Quella che doveva essere una cena nata da messaggi e like si è trasformata in un incubo che avrebbe potuto avere conseguenze devastanti. A Genova una ragazza di 18 anni, dopo aver conosciuto un ragazzo su TikTok e aver accettato di incontrarlo, ha iniziato a percepire un improvviso stato di malessere: lucidità offuscata, lentezza dei riflessi, confusione. Sintomi che l’hanno spinta a sospettare di essere stata drogata.
Nonostante l’alterazione, la giovane è riuscita a contattare il 112; quando però le forze dell’ordine sono arrivate sul posto la coppia non era più presente. Poco dopo, l’allarme è scattato nuovamente grazie all’intuito della receptionist di un hotel che ha segnalato una ragazza in evidente disagio accompagnata da un uomo. I carabinieri hanno fatto irruzione nella camera, messo in salvo la ragazza e avviato gli accertamenti.
Nella stanza sono state trovate trenta pasticche di ecstasy, dieci grammi di hashish e circa tremila euro in contanti. L’uomo, un 28enne, è stato arrestato con l’accusa di detenzione di droga a fini di spaccio; le indagini ora dovranno chiarire se e come la giovane sia stata drogata e con quale finalità. Gli esami tossicologici e le testimonianze saranno elementi chiave per ricostruire la dinamica e stabilire eventuali responsabilità penali più gravi.

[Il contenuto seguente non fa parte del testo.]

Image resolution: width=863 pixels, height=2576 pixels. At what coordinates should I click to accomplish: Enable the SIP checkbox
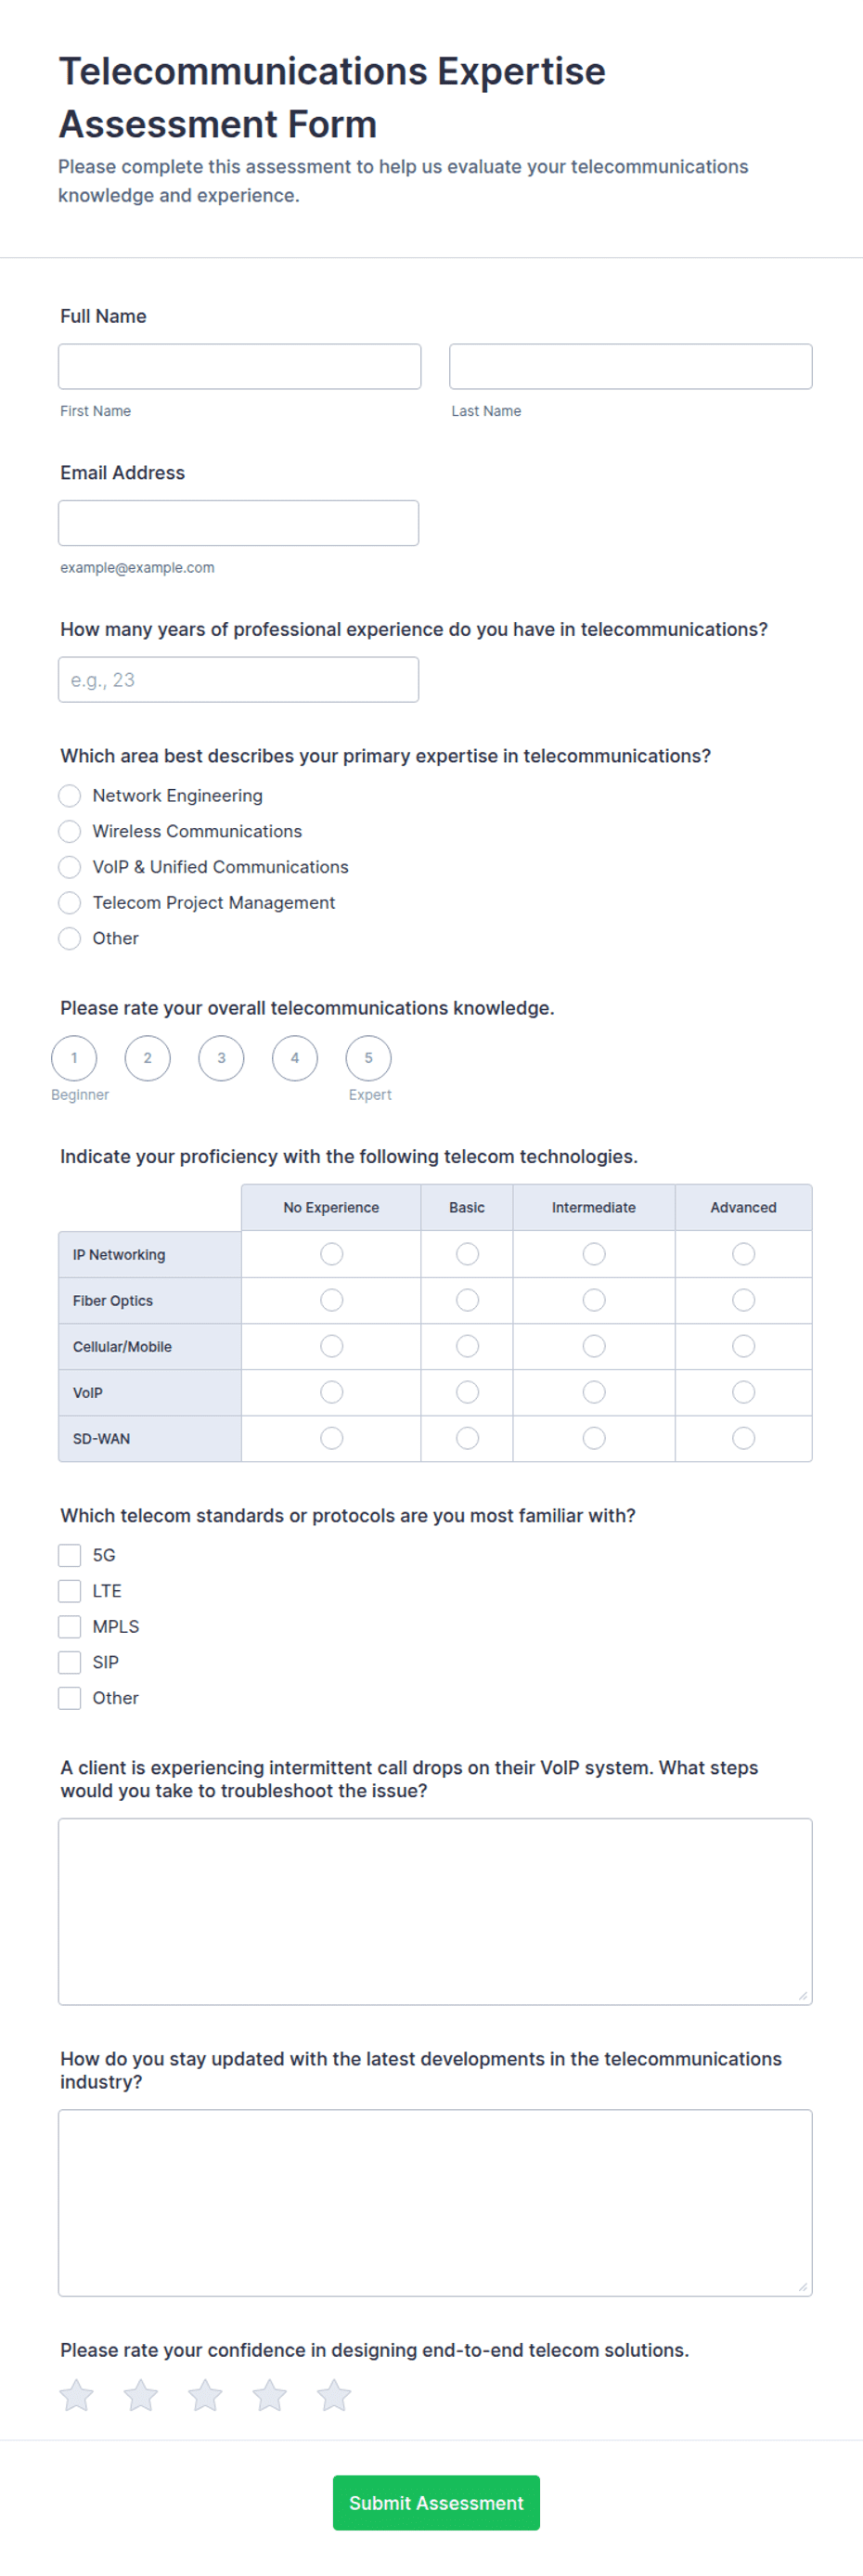[x=69, y=1662]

Il caso contiene più livelli di rischio e responsabilità. Da un lato c’è la fragilità individuale di chi si affida a rapporti nati sul web: l’incontro reale con una persona conosciuta online espone a vulnerabilità se non si adottano precauzioni minime. Dall’altro lato esiste la minaccia concreta dello “spiking”, la pratica criminale di introdurre droghe in bicchieri o bevande (ma non solo) per annullare la lucidità di una vittima e compiere abusi, furti o altre condotte illecite. Le sostanze usate per questo scopo vanno dall’alcol miscelato a sedativi o a droghe come GHB; alcune si eliminano rapidamente dall’organismo, rendendo difficile dimostrare la somministrazione dopo poche ore.
La vicenda genovese mette inoltre in luce il valore decisivo della prontezza e della solidarietà: la telefonata della ragazza e l’attenzione della receptionist hanno evitato il peggio. È un promemoria della necessità di formazione per il personale di locali pubblici e strutture ricettive — capaci di riconoscere segnali di spiking e intervenire in sicurezza — e dell’importanza di procedure rapide a tutela delle persone che si trovano in stato di alterazione. Le forze dell’ordine, dal canto loro, devono contare su protocolli forensi e sanitari aggiornati per raccogliere e preservare le prove biologiche nel tempo più breve possibile.
Prevenire non significa colpevolizzare la vittima: significa costruire contesti più sicuri. Alcune buone pratiche da raccomandare, specialmente ai più giovani che frequentano incontri nati online, sono semplici ma efficaci: non lasciare mai incustodito il bicchiere in un locale; organizzare il primo incontro in luoghi affollati e ben noti; informare amici o familiari sul luogo e sull’orario dell’appuntamento; concordare segnali d’allarme o messaggi “di emergenza” che permettano di chiedere aiuto discretamente; in caso di sospetta somministrazione di droga contattare immediatamente i servizi sanitari e le forze dell’ordine per preservare tracce utili agli accertamenti.
Al contempo, la risposta istituzionale deve spostare il focus: oltre a campagne informative rivolte ai potenziali bersagli, servono misure efficaci per intercettare e punire chi commercializza e usa sostanze a fini criminali. Le piattaforme digitali, che spesso sono il luogo iniziale di questi incontri, dovrebbero rafforzare strumenti di prevenzione e segnalazione, facilitare risorse di aiuto e mettere in evidenza linee guida chiare per chi decide di incontrare qualcuno conosciuto online. Anche i gestori di locali e gli operatori turistici devono avere formazione e protocolli pronti; il caso concreto dimostra come un singolo atto di attenzione da parte di un dipendente possa salvare una vita.
Infine, è compito dei media raccontare questi fatti con responsabilità: evitare il sensazionalismo che trasforma la persona offesa in un titolo e contrastare derive discriminatorie o stereotipi che semplificano la realtà. La cronaca giudiziaria dovrà fare il suo corso per accertare le responsabilità individuali, ma la discussione pubblica deve restare ancorata ai fatti e alle misure concrete per proteggere le persone più vulnerabili.
La vicenda di Genova — dolorosa ma per fortuna non conclusasi in tragedia — è un monito netto: la tecnologia amplia le possibilità di incontro, ma non elimina i rischi. Educare alla prudenza non significa colpevolizzare, bensì creare reti di prevenzione e solidarietà che rendano più difficile per chi vuole fare del male agire indisturbato.